Fatta la panchina, ora per la Fortitudo ci sarà da fare, o meglio completare, la squadra. Ieri è arrivata l'ufficializzazione di Devis Cagnardi, che verrà presentato nei prossimi giorni prima di sposarsi (deve essere un vizio, quello di sposarsi: prima il sobrio Presidentissimo, poi il matrimonio glamour del nostro Di Domizio, infine il prossimo coach Fortitudo), e oggi, in quanto 30 giugno, è data in cui molti contratti vanno per natura ad esaurirsi.

Certo, il 30 giugno di oggi non darà i brividi come quelli di un bel po' di anni fa, quando in ballo c'erano le iscrizioni della Fortitudo faraonica e il povero Renato Nicolai, ora felicemente approdato a Cento, doveva partire dal Paladozza alle 17.59 per portare i documenti - mai realmente completi, come si sarebbe poi visto - entro le 18 alla sede di A2 in Viale Masini. Punti della patente a rischio, iscrizioni mai davvero credibili, e noi giornalai in attesa: altri tempi, altri scooter, altri boss (il nostro Bruno Trebbi anche lui all'inseguimento: d'altronde, quando non si è sposati, si prendono rischi maggiori).
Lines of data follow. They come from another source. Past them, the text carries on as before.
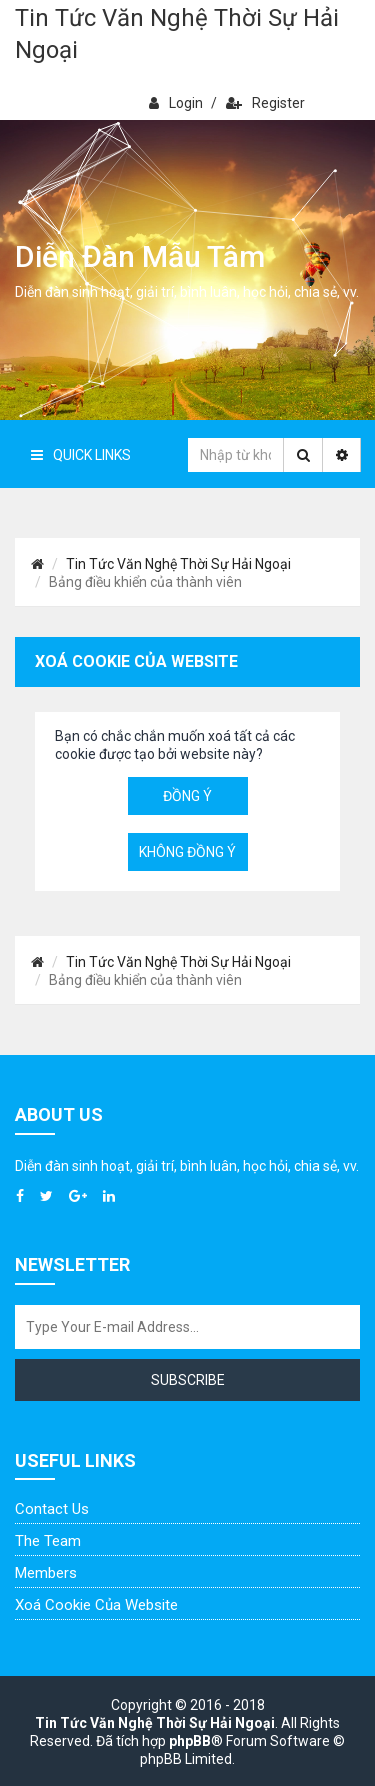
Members (46, 1573)
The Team (48, 1541)
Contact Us (52, 1509)
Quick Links (81, 455)
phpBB (190, 1741)
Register (265, 103)
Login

Oggi ci sono i contratti in scadenza di Panni e Conti, le cui eventuali ri-conferme andranno vagliate da Cagnardi: offerte ci sono per entrambi, per entrambi ci sono pro e contro sia per la permanenza che per il saluto. L'idea è che su Conti ci si potrebbe fare un pensierino vista la crescita delle ultime settimane di gioco, mentre Panni è ormai giocatore fatto e finito con pregi e difetti, ma sono tutte idee soggettive. Più importante è la questione degli stranieri, che potrebbero essere sempre identificati nei ruoli di 4 e 5 (a meno di problematiche più serie del previsto nel recupero di Aradori): la chiave sarà cercare di trattenere Freeman, mentre su Ogden di speranze ce ne sono davvero poche.